Même au milieu du chaos de la bataille, la voix retentissante de Doula atteignait les guerriers, galvanisant leur esprit. Les hommes qui étaient recroquevillés et saignaient sur le sol s’étaient relevés, leur bouclier à la main, et la soif de sang flamboyant dans leurs yeux. Chaque bataille dont Doula prenait le commandement avait une caractéristique majeure : elles avaient toujours un tournant lorsque la bataille atteignait une certaine phase. Et maintenant, le sol grondait tandis que d’innombrables boucliers se profilaient vers Kartina des deux côtés. Cette action semblait être une mesure désespérée à première vue, mais les combattants se déplaçaient avec coordination. De toute évidence, l’idée d’une défaite ne leur avait même pas effleuré l’esprit.
Kartina fit un geste comme si elle réfléchissait un instant, puis son corps se déplaça. Deux boums retentissants suivirent, des ondes de choc créées par la façon dont elle avait franchi le mur du son. Aucun des innombrables boucliers qui l’entouraient ne vola, et ils continuèrent à se rapprocher d’elle.
« Ils ont donc érigé des barrières ici », grommela-t-elle en remarquant les renforts des murs blancs bleutés.
Le grand homme qui s’accrochait à son cou par-derrière, Zera, n’était pas vraiment une menace pour elle. Il fit claquer son épée contre elle, mais elle ne réussit pas à endommager son armure. Plus important encore, elle ne pouvait s’empêcher de s’interroger sur ces mouvements apparemment coordonnés de tout à l’heure.

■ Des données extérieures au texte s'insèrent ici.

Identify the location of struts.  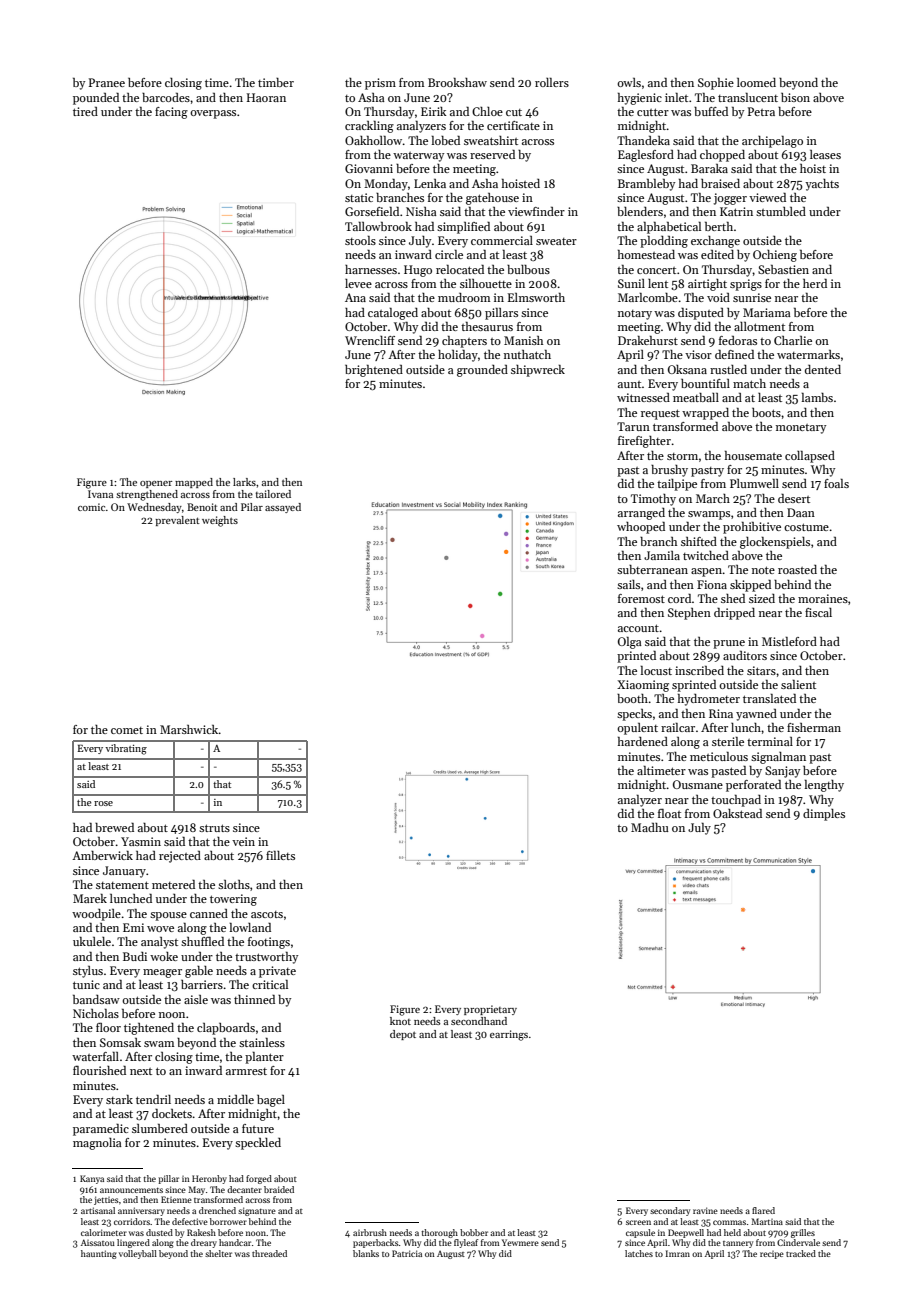
(214, 828).
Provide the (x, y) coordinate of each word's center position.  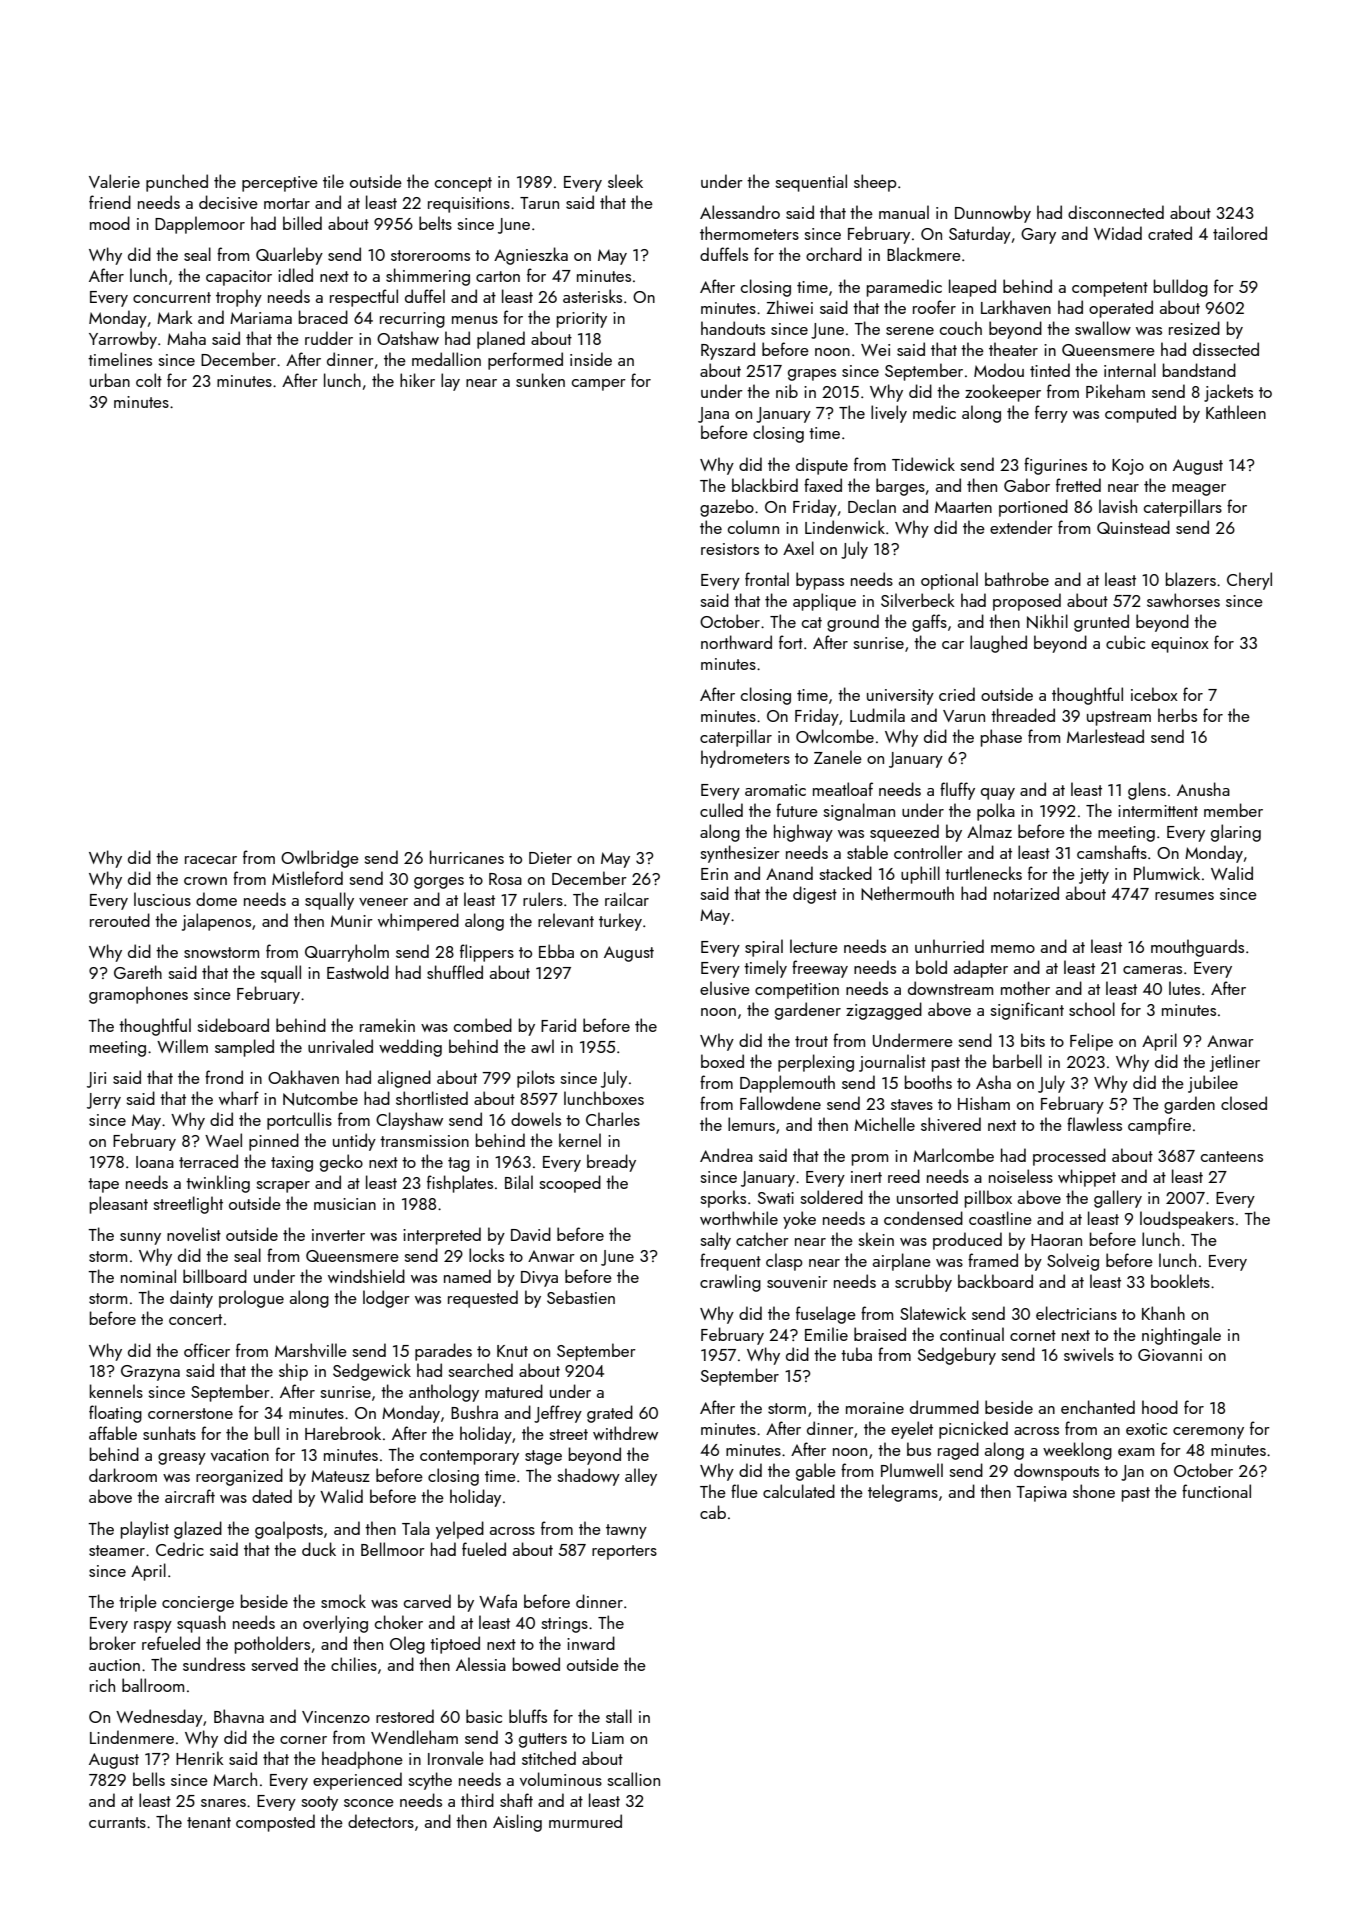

Mais il ne lui fallut pas longtemps pour en découvrir la raison. L’unité principale sous Doula recula de chaque côté, puis une cavalière arriva, le cheval laissant échapper un hennissement strident et fou. C’était Puseri, vêtue de son armure crépusculaire, à cheval. Elle pointa sa lance directement sur Kartina, une aura noire émanant de tout son corps. Personne ne s’en était jamais sorti indemne une fois qu’elle avait jeté son dévolu sur quelqu’un.
Les soldats de tout à l’heure utilisèrent leurs boucliers pour dresser des murs de part et d’autre de Kartina, comme pour l’empêcher de s’échapper, mais elle n’eut pas le temps de s’en préoccuper. Puseri fonça vers Kartina, ses cheveux crépusculaires flottant derrière elle, le grondement des sabots de son cheval ressemblant à un roulement de tonnerre.
À ce moment-là, j’entendis la voix de Marie à côté de moi. « Oh, on dirait que c’est la tactique qu’on utilise toujours ».
« Quand on combat des monstres rapides, il faut d’abord les empêcher de s’échapper. Ils ont fait plonger Kartina profondément dans la formation en diamant, ne laissant qu’une longue ligne droite. Je parie que Puseri est contente, mais on dirait qu’il y a plus que ça dans leur plan », avais-je répondu. La « tactique que nous utilisons toujours » qu’elle avait mentionnée faisait référence à la façon dont nous contrôlions le terrain pour faire basculer la bataille en notre faveur. Cette tactique avait d’innombrables avantages : elle rendait la bataille beaucoup plus facile, nous libérait d’un certain stress et mettait l’ennemi mal à l’aise.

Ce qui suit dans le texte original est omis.